The Effect of FDR, ROE, ROA, and NPF on Profitability in Indonesian Sharia Commercial Banks

Authors

  • Akbar Al Almer Universitas Muhammadiyah Surakarta
  • Nur Hidayah Universitas Muhammadiyah Surakarta

DOI:

https://doi.org/10.35912/iecon.v1i1.124

Keywords:

FDR, ROE, ROA, NPF, Profitability

Abstract

This study aims to analyze the effect of the Financing to Deposit Ratio (FDR), Return on Equity (ROE), Return on Asset (ROA), and Non-Performing Financing (NPF) on Profitability in Indonesia with 8 Sharia Banks in Indonesia from 2016 - 2021. This study used the panel data method using the software eviews 10. From the results of the study, it shows that the Fixed Effect Model (FEM) is the most appropriate. The regression of this study shows that the variable Return on Equity, Financing to Deposit Ratio has a positive and significant effect on Profitability.
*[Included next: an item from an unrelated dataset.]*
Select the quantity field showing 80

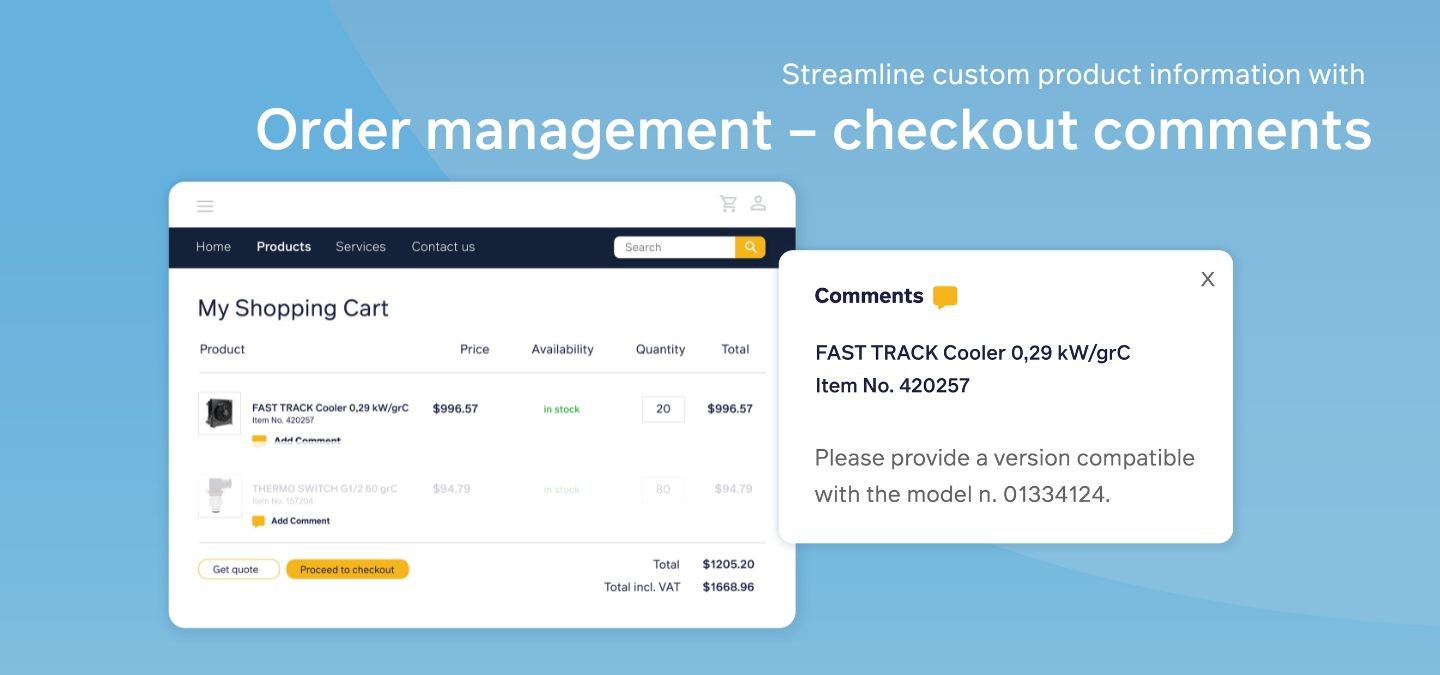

The variable Return on Asset has a Negative and Significant effect on profitability. Meanwhile, the Variable Non Performing To Deposit Ratio has a negative and insignificant effect. Based on the simultaneous test of Financing to Deposit Ratio, Return On Equity, Return On Asset and Non Performing Financing was significant at 98.62% and the remaining 1.38% was influenced by other factors that were not included in the model. This research is expected to the Indonesian government to pay attention to the influence of FDR, ROE, ROA, and NPF on profitability in each Bank Region of Indonesia.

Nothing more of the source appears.